SHORT TASK: Collect every line in the rows below that contains the string "resolution".

DATA TO PROCESS:
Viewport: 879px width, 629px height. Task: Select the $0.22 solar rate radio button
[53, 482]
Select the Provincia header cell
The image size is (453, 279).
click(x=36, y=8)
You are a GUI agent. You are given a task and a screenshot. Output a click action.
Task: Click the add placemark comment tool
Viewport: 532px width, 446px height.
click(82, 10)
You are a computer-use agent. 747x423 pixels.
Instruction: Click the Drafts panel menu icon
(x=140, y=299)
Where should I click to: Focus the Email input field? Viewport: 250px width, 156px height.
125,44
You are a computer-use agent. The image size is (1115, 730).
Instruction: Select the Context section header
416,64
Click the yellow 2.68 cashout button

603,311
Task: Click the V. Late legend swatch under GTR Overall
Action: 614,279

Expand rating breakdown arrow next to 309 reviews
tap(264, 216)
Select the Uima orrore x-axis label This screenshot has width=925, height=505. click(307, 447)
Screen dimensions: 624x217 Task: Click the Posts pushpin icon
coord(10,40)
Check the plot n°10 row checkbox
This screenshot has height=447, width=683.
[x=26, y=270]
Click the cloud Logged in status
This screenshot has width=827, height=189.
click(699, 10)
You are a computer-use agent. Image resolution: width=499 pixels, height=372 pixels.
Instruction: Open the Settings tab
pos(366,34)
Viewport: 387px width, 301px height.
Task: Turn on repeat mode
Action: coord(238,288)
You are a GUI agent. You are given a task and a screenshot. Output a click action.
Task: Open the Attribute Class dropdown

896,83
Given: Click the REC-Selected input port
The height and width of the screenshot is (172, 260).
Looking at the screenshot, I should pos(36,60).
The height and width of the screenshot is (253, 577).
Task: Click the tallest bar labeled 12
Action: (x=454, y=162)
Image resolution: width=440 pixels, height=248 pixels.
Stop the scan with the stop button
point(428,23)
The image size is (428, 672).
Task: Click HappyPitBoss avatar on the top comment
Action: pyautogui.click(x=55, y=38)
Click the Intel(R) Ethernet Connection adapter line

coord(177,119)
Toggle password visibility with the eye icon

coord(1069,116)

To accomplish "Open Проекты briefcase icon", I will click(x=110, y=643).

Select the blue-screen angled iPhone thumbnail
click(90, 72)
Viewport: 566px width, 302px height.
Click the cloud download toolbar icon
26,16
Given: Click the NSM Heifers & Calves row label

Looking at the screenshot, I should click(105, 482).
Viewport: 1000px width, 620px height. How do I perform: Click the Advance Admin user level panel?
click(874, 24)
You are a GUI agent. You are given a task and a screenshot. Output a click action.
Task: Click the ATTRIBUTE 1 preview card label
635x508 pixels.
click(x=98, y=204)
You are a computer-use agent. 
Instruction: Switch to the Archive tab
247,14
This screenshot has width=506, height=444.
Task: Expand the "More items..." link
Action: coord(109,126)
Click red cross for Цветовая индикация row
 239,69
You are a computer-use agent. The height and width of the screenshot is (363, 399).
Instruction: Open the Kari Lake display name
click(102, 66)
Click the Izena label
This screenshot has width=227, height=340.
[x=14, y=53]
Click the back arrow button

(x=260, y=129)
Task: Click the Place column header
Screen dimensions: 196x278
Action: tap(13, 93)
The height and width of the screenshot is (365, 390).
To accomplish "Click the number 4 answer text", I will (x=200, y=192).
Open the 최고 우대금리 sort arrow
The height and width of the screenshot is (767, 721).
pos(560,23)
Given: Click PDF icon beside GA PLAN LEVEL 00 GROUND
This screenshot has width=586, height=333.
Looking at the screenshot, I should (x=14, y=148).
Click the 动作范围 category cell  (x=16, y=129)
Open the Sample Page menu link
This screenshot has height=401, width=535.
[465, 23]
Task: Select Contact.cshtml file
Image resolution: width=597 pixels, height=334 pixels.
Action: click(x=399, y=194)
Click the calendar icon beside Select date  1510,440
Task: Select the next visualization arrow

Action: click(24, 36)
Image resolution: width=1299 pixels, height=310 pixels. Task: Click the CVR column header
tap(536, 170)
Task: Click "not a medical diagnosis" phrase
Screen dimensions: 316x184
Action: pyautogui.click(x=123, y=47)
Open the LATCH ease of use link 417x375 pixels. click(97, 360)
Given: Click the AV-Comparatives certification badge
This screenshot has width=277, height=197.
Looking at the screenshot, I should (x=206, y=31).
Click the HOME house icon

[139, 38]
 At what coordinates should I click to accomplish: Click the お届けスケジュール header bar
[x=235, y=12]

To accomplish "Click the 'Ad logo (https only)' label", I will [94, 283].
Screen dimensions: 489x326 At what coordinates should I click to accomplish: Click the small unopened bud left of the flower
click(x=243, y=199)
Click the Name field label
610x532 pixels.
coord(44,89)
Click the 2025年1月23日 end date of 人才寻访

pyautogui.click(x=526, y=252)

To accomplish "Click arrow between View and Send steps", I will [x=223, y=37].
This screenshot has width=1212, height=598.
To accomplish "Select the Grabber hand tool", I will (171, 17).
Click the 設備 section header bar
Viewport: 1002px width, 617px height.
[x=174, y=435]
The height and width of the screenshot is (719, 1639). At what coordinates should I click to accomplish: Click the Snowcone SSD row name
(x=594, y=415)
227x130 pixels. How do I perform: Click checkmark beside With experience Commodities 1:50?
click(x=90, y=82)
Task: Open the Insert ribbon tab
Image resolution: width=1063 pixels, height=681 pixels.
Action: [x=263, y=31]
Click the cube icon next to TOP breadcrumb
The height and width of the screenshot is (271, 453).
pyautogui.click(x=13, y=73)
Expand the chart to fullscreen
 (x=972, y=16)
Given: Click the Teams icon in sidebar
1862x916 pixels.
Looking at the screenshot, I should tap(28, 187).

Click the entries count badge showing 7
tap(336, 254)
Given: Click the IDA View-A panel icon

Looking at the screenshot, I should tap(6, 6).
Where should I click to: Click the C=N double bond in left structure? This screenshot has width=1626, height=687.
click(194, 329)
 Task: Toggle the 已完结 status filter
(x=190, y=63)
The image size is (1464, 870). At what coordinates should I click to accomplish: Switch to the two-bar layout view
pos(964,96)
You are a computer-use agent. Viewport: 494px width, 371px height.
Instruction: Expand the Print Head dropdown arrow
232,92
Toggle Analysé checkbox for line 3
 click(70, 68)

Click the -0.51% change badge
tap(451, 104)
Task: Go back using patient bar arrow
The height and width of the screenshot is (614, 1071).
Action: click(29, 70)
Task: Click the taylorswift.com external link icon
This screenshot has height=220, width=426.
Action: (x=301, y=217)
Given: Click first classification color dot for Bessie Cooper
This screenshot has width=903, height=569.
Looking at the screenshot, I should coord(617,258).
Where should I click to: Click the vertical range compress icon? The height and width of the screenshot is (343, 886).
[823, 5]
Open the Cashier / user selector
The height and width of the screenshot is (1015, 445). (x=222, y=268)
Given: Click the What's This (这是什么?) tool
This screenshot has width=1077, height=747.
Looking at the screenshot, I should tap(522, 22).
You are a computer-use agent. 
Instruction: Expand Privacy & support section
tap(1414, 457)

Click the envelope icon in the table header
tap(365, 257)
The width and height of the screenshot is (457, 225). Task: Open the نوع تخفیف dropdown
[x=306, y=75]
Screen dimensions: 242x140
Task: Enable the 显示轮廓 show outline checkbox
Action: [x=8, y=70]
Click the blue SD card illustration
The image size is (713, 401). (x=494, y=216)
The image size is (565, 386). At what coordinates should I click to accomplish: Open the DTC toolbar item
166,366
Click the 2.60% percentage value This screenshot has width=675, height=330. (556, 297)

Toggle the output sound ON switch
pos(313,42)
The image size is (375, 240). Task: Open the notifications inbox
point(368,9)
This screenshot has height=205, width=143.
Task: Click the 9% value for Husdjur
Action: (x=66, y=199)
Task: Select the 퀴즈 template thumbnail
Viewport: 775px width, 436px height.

RESPONSE FOR THIS EXERCISE:
You are a computer-use agent. Image resolution: width=499 pixels, height=372 pixels.
Image resolution: width=440 pixels, height=248 pixels.
Image resolution: width=597 pixels, height=334 pixels.
Image resolution: width=1299 pixels, height=310 pixels. Task: Click the CVR column header
Image resolution: width=1063 pixels, height=681 pixels.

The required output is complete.